== PASSAGE SHOWN

APASS: The AAVSO Photometric All-Sky Survey

Data Release 10 is now available.

Through a grant from the Robert Martin Ayers Sciences Fund, the AAVSO is performing an all-sky photometric survey. This survey is conducted in eight filters: Johnson B and V, plus Sloan u', g′, r′, i′, z_s and Z. It is valid from about 7th magnitude to about 17th magnitude. Precise, reliable standardized photometry in this magnitude range is in high demand, both from our observers and from the professional community. Such a catalog will allow many research programs to quickly establish transformation between systems and efficiently achieve conversion of photometry to more fundamental physical properties. It will bridge the gap between Tycho2 and SDSS, plus cover the entire sky at the same depth as UCAC. The survey will take approximately one more year to complete.

Data release 1 of APASS occurred on 2010 September 10, and contained photometry for approximately four million stars distributed among several hundred discrete fields between -10.15 < Dec < +87.35.  There have been 9 additional data releases in the intervening years, with the latest, Data Release 10, occurring on November 16, 2018.  We expect the next data release in early 2019 covering the ~100 additional north/south nights acquired through the end of 2016. The catalog now contains photometry for 128 million objects in about 99% of the sky.  About 510,000 images have been taken so far!

APASS DR10 coverage map (credit: Stephen Levine)

APASS is a public service to the astronomical community, and was funded through generous contributions from the Robert Martin Ayers Sciences Fund, the National Science Foundation (NSF AST 1412587) and the AAVSO endowment.  APASS would not have been possible without substantial support from many vendors, including ASA, Software Bisque, DC3 Dreams, Diffraction Ltd., Apogee, Astrodon, and others.  The dozens of volunteers were equally essential!   If you use APASS for your research, please consider supporting the AAVSO with your membership or a contribution.  You should also acknowledge APASS with the following credit line: "This research was made possible through the use of the AAVSO Photometric All-Sky Survey (APASS), funded by the Robert Martin Ayers Sciences Fund and NSF AST-1412587."

Access APASS


Information about APASS Development

Johnson B and V were chosen to extend the Tycho calibration to fainter magnitudes and to match the many archival published datasets. These passbands can be easily used to create sequences for any VSX / GCVS star. Sloan passbands provide a direct link to the SDSS, SkyMapper, PanSTARRs etc. surveys, and provide a homogeneous catalog of brighter stars.  The Johnson B and V magnitudes are on the Vega system; the Sloan u',g',r',i',z_s and Z magnitudes are on the AB system.

====

Answer these questions about the APASS survey page:
1. In how many filters is the survey conducted?
2. On what date did Data Release 10 occur?
3. Which magnitude system are the Johnson B and V magnitudes on?

== PROVIDED DATA

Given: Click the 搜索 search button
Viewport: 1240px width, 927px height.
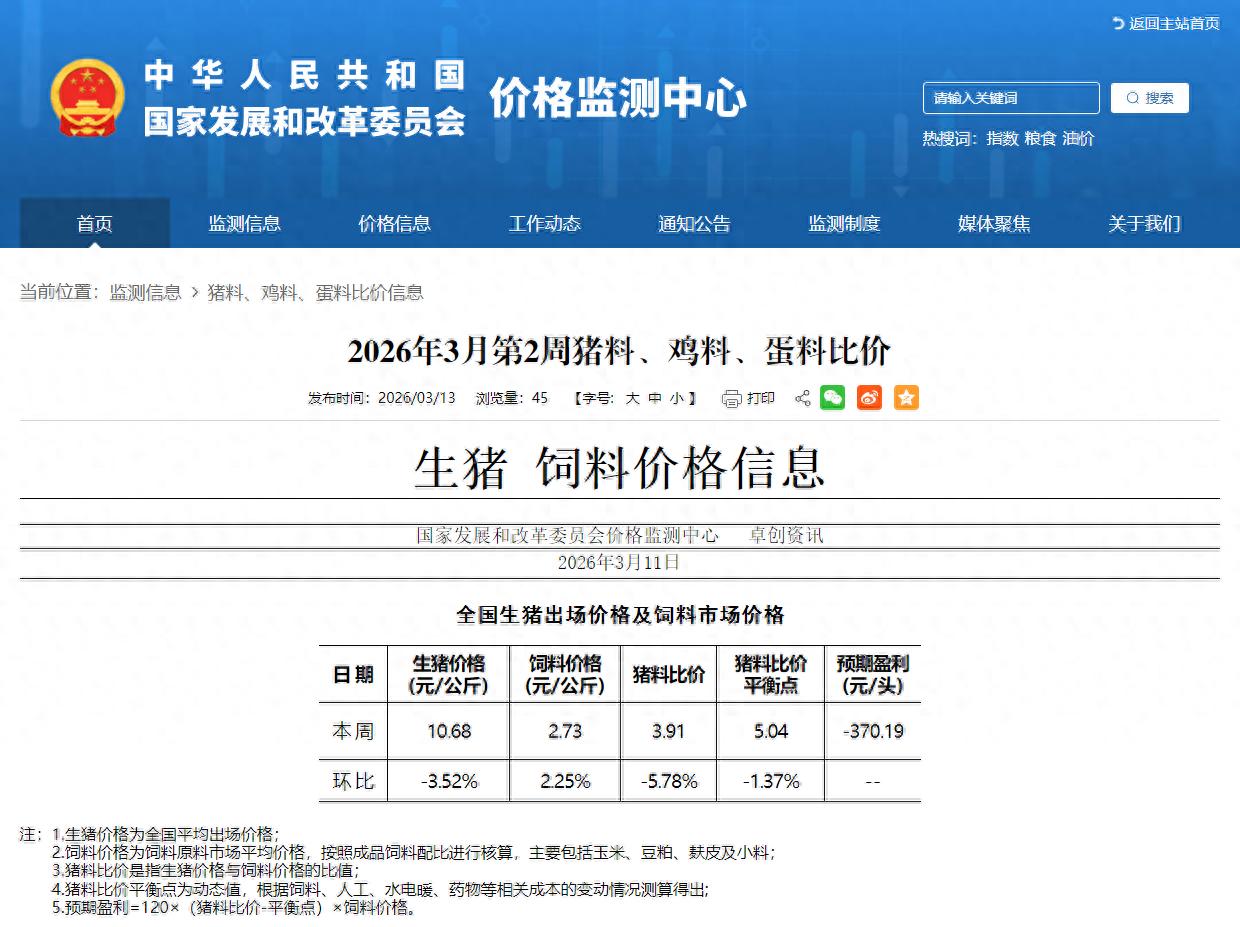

====

#### FULL RESPONSE:
1. Eight
2. November 16, 2018
3. The Vega system